Task prompt:
Your output should be the lines from the one containing "You are a computer-use agent." through the last line below, both ends included, exactly as written and free of pictures.

Records provided:
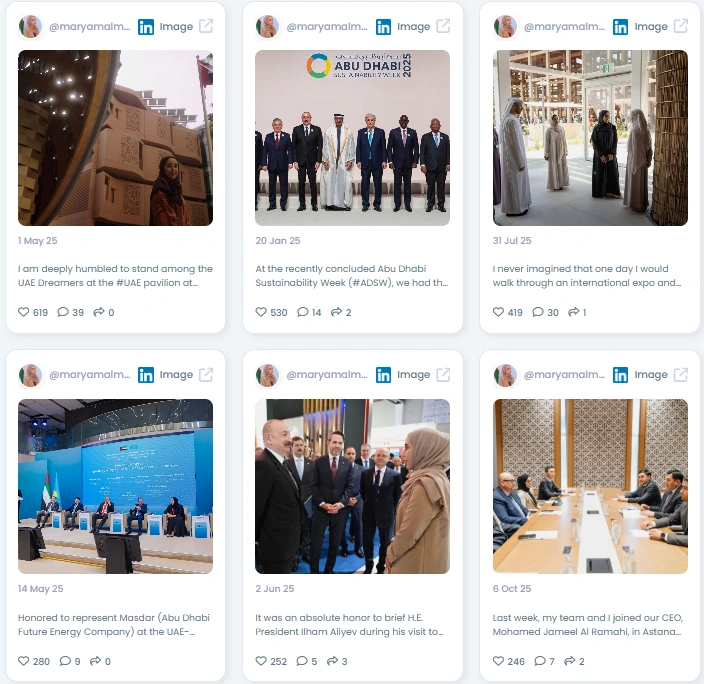This screenshot has height=684, width=704.
Task: Click share icon on 31 Jul 25 post
Action: (573, 312)
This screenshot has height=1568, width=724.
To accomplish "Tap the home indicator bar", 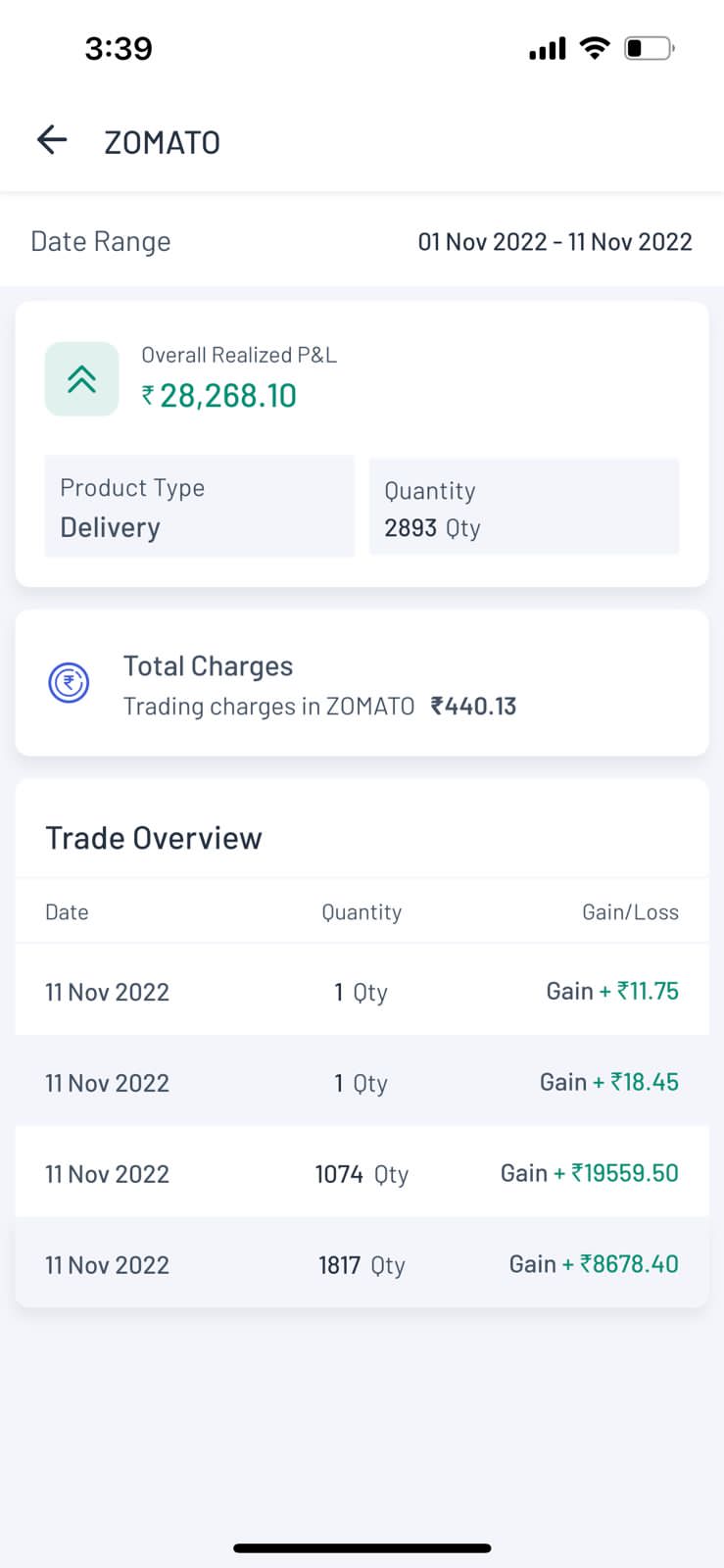I will [x=362, y=1548].
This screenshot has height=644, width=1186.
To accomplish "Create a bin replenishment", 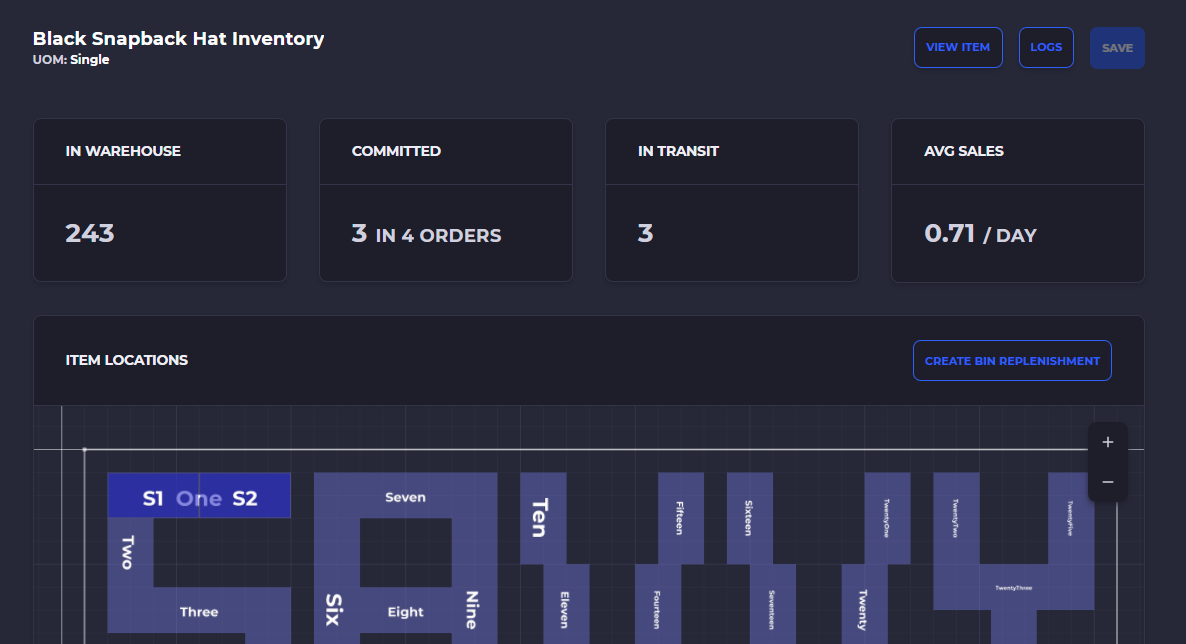I will click(1012, 361).
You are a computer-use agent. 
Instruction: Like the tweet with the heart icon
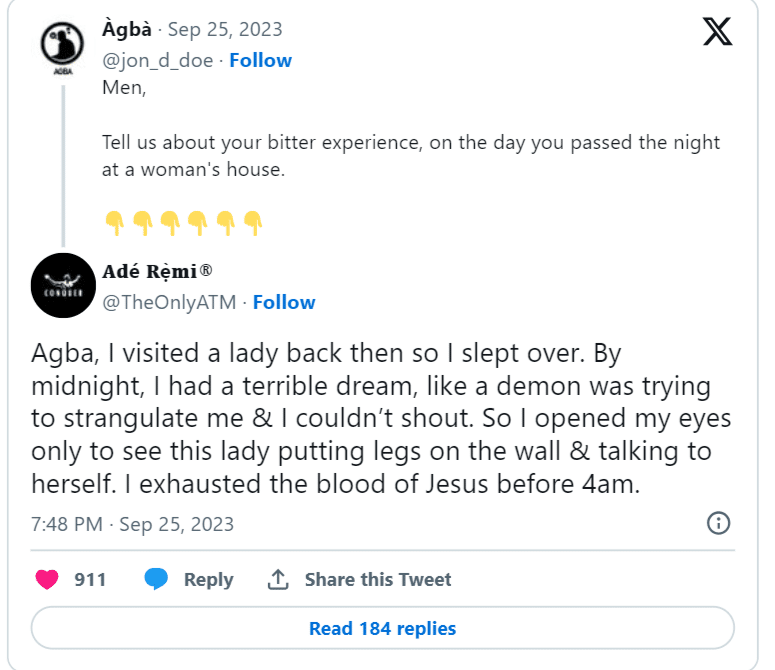click(47, 579)
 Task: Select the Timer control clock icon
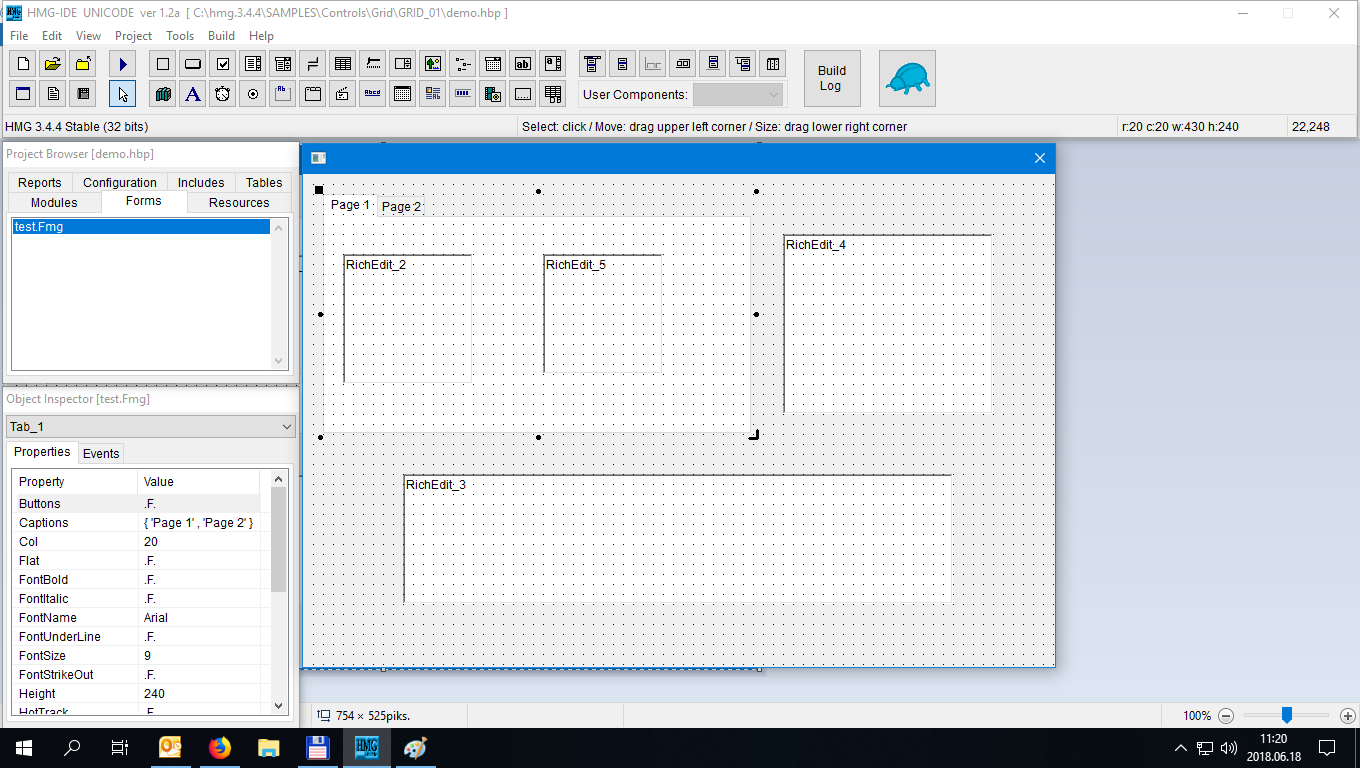(223, 94)
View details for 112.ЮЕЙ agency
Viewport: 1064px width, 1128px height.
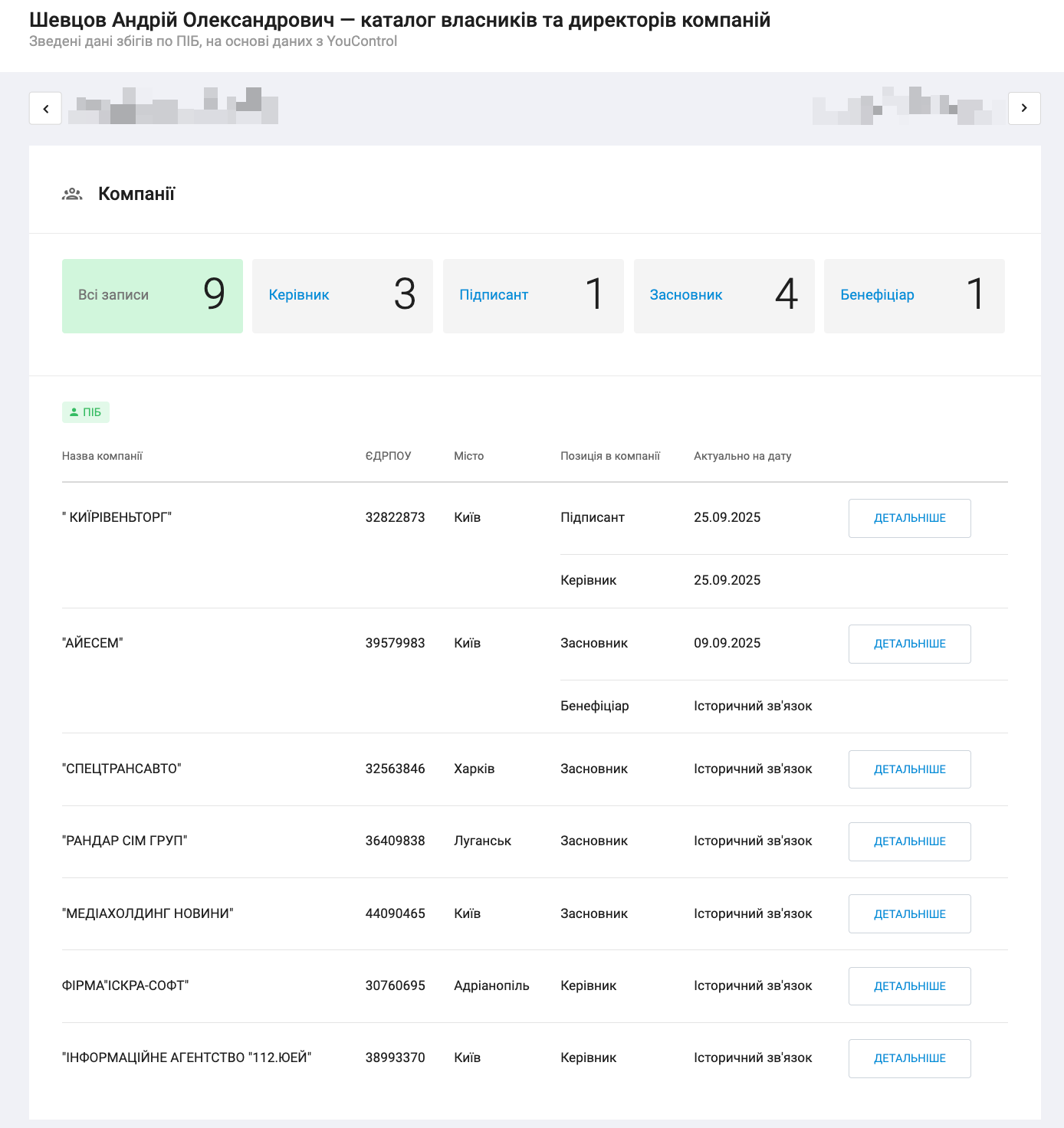pyautogui.click(x=909, y=1058)
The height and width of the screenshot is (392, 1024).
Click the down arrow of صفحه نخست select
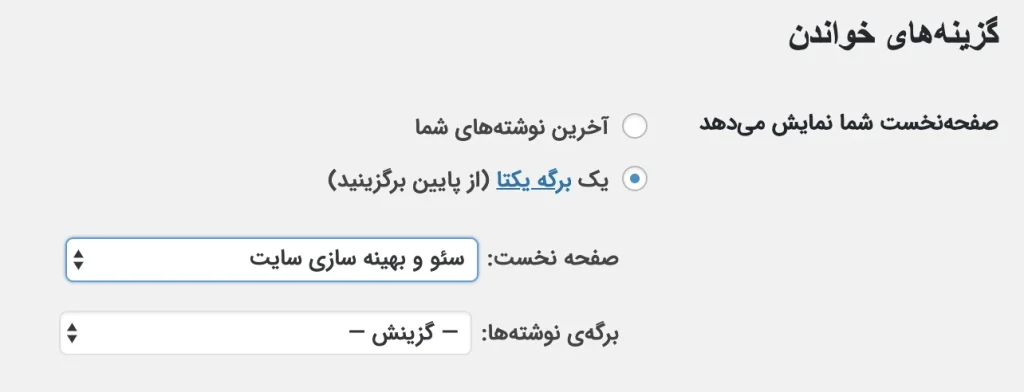[78, 265]
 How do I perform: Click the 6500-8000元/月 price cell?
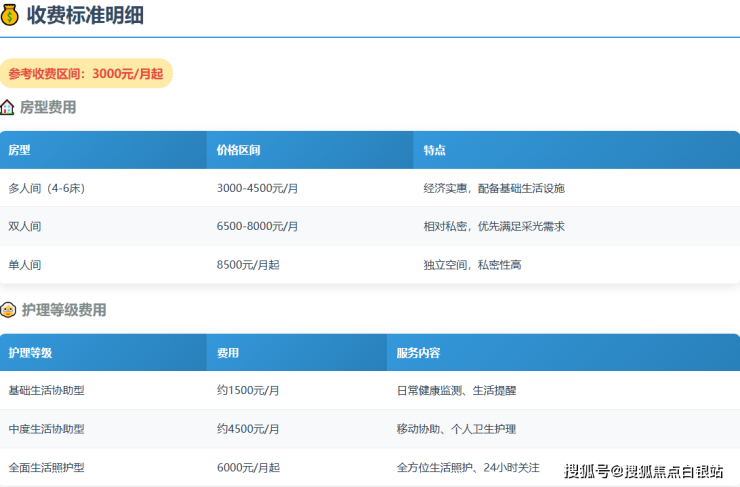click(x=257, y=227)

Answer to the problem:
You are a computer-use agent. 
Instruction: Like the tweet with the heart icon
click(47, 579)
 Task: Select the Timer control clock icon
(223, 94)
View details for 112.ЮЕЙ agency
Viewport: 1064px width, 1128px height.
pyautogui.click(x=909, y=1058)
The height and width of the screenshot is (392, 1024).
Click the down arrow of صفحه نخست select
[78, 265]
 How do I perform: Click the 6500-8000元/月 price cell?
click(x=257, y=227)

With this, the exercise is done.